One of the most common questions I get asked by people who know I'm going to Africa is if I am scared. I say no, but I guess a more truthful answer would be that no, I'm not scared of the typical things you might expect. I'm not scared that something bad will happen. Terrorism, plane crashes, the long list of strange diseases they warned me about at the travel clinic, those things don't scare me so much because they can happen pretty much anywhere. I don't like to pass up experiences like this because of what might happen, that's just not the way I prefer to operate.
What I'm scared of is that I will not be able to come back from Africa and just go on living the same way that I'm living now. What I'm even more scared of is that no one will fully be able to understand my emotions after the trip. When I returned from Honduras, I found myself at a loss for words whenever anyone would ask me how my trip was, and it was so very frustrating. I want so badly to express the emotions that trip brought out, but they never seem to come out quite right. You don't come back from an experience like that and just pick up where you left off. It's almost as if you're living in a new reality, where everything around you is just as it always was, but the way you perceive it, the way you react, has shifted because you've had an experience that completely changed the way you see things.
The intensity of that experience is something that I never did learn how to translate, but at least I had friends who had the same experience, so we all can share an unspoken understanding. This time, it's just me, and that's what scares me the most. Not because I'm afraid of travelling alone, but because I'm afraid of feeling alone. I'm afraid that one day I'll be sitting around talking with friends, and I'll mention Africa, maybe a person I meet there or an experience I have, and they'll just smile and nod and move on. Not because they don't care, but because they don't realize the depth of my feelings because I've learned not to be so outwardly intense all the time.
This week, I've been way more on edge than I usually am. I've been short tempered with people I love, and I'm not happy with myself about that. Looking back, I wish I had explained that everything just feels very intense right now, because I know I'm about to experience something huge. I'm not mad at anyone for not fully understanding the way I feel about mission trips and how they affect me. I don't expect anyone to understand an experience they've never had, and I know that even people who have had a similar experience will most likely express their feelings about it in a different way. I'm just learning to accept that. Please don't read this and think that I am just being dramatic. One of the reasons I hesitated to write it is because I don't want to sound like I am complaining about nothing or trying to get attention.
I am so excited to go to Africa, and I truly believe that this is God's plan for me right now. I may never know why I am such an emotional person, but I hope that I can learn how to express that part of my personality in a better way. More than anything, I hope that I can get to the point where it truly doesn't matter if anyone else understands, because I am doing what I believe God has called me to do. Maybe, that's one of the lessons this experience is going to teach me. I hope so.

§ Source data
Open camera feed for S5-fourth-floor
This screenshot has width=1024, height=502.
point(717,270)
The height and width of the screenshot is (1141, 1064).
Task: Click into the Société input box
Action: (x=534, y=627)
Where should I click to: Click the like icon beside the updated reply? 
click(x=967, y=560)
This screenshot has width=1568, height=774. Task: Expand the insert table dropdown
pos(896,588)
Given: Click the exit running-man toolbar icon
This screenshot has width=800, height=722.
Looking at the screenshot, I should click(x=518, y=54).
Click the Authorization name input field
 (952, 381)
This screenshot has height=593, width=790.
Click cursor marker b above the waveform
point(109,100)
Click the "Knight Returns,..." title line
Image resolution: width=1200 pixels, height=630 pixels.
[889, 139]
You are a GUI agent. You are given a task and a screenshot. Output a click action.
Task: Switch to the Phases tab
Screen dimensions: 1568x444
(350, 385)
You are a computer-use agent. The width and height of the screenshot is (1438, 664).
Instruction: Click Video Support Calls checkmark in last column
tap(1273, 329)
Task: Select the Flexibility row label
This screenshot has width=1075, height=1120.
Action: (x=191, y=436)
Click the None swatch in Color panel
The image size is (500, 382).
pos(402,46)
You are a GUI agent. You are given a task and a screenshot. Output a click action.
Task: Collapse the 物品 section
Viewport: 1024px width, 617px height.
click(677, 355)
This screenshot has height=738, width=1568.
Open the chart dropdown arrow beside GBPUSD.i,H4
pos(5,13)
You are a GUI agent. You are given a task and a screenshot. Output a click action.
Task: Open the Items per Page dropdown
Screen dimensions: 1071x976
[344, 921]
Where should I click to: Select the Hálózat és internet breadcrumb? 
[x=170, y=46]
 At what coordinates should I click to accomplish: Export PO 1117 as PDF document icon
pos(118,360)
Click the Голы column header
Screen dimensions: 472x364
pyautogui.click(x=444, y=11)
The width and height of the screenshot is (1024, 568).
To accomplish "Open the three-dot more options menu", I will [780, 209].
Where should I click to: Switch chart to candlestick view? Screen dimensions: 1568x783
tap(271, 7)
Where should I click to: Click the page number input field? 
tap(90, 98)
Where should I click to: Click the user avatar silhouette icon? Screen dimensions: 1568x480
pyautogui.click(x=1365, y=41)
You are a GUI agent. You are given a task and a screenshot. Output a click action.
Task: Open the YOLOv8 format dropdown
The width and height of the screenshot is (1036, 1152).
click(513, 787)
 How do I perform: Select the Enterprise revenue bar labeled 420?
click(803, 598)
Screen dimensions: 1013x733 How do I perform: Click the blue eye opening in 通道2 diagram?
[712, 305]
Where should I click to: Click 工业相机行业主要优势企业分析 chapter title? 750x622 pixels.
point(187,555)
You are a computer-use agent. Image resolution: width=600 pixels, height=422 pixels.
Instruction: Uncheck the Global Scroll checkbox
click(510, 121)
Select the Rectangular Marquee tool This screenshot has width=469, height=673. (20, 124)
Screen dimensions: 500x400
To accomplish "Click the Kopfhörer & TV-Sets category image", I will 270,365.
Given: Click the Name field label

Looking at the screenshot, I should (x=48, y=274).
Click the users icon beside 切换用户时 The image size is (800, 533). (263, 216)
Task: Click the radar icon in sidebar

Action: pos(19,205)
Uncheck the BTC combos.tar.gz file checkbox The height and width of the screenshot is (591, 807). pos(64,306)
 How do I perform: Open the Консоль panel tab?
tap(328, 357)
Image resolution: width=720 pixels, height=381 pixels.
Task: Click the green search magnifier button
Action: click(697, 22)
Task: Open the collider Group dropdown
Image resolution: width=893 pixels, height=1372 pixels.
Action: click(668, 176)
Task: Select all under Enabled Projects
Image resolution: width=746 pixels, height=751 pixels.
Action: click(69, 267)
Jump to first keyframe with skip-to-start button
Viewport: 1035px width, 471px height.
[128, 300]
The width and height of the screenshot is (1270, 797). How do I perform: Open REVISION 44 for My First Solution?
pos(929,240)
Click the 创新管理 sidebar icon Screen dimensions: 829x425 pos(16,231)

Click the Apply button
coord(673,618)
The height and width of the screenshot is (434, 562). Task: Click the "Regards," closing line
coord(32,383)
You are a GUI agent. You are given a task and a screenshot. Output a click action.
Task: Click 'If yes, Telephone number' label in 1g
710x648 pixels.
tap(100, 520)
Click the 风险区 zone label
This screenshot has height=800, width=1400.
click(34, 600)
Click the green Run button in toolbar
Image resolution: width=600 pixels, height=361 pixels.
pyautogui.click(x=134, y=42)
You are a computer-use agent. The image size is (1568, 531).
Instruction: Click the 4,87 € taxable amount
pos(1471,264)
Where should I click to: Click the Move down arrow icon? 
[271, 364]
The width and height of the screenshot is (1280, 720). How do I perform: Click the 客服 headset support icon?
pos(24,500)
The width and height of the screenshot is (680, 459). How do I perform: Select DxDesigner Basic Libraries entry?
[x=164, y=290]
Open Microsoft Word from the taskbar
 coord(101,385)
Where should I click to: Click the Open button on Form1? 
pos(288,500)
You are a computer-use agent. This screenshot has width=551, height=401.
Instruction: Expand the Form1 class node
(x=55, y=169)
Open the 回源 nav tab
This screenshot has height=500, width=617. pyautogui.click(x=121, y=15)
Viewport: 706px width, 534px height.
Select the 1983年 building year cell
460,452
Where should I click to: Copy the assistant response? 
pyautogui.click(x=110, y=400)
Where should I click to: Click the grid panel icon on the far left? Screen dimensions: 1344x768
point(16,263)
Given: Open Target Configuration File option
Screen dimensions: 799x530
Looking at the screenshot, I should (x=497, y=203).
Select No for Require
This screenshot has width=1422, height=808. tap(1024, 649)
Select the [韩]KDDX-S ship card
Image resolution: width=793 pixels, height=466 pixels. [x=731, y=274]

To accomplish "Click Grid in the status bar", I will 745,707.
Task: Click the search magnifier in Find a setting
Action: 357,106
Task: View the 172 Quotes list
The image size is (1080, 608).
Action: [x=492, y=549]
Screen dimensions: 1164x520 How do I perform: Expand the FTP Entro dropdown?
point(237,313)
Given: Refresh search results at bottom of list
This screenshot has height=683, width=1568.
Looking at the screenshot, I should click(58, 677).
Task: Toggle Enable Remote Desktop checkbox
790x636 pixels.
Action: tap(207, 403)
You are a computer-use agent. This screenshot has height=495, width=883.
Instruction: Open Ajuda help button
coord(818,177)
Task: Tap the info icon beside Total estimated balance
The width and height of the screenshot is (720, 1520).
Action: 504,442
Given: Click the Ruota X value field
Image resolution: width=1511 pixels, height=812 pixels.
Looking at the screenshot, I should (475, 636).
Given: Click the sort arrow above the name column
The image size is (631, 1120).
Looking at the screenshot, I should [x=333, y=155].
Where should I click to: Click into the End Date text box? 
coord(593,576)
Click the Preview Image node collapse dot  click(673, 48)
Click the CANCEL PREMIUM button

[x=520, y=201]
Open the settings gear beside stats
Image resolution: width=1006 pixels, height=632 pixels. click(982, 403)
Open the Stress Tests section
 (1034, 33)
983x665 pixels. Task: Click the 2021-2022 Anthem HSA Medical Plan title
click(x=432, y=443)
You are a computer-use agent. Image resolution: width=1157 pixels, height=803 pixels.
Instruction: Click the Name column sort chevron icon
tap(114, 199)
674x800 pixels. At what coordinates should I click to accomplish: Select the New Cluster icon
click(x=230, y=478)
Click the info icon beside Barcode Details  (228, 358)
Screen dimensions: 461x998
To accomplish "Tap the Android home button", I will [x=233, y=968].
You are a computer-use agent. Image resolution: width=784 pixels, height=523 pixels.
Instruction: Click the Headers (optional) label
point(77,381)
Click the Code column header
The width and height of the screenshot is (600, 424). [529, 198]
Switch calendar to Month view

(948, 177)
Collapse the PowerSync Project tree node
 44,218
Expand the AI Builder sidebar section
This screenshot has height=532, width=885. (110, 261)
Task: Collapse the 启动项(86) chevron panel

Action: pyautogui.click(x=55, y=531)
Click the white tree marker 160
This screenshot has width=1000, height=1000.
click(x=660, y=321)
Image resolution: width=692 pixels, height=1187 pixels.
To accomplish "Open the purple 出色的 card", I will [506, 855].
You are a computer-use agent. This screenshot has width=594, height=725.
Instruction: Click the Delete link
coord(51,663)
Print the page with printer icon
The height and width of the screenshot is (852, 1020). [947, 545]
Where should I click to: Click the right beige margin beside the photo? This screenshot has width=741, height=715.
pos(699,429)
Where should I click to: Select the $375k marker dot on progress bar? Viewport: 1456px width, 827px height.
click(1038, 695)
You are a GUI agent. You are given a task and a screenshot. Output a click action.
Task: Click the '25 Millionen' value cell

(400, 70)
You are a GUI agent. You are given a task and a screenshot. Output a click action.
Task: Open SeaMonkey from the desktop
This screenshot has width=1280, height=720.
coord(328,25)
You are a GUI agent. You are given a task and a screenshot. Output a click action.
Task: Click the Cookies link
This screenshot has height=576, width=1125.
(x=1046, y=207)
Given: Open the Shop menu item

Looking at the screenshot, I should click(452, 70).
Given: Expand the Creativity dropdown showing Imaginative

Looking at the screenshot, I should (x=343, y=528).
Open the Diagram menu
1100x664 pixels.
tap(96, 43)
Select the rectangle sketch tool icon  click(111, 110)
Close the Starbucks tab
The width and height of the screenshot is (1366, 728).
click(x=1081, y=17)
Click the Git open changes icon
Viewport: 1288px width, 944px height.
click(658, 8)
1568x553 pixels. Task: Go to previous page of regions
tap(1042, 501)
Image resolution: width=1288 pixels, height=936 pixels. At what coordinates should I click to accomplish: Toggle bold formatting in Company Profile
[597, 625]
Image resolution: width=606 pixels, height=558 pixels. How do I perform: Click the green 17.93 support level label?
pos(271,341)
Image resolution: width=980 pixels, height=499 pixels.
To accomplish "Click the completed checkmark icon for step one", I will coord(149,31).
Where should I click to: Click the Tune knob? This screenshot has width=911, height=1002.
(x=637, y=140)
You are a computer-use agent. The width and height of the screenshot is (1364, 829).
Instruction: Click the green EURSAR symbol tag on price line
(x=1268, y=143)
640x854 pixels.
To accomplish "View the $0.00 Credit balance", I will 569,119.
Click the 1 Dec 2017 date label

§ What needs to be done
From the essay on preparing for the trip to Africa, extract the passage that begins with "I am so excited" and runs up to and including "me. I hope so.", copying it word for word.

§ Problem solution
I am so excited to go to Africa, and I truly believe that this is God's plan for me right now. I may never know why I am such an emotional person, but I hope that I can learn how to express that part of my personality in a better way. More than anything, I hope that I can get to the point where it truly doesn't matter if anyone else understands, because I am doing what I believe God has called me to do. Maybe, that's one of the lessons this experience is going to teach me. I hope so.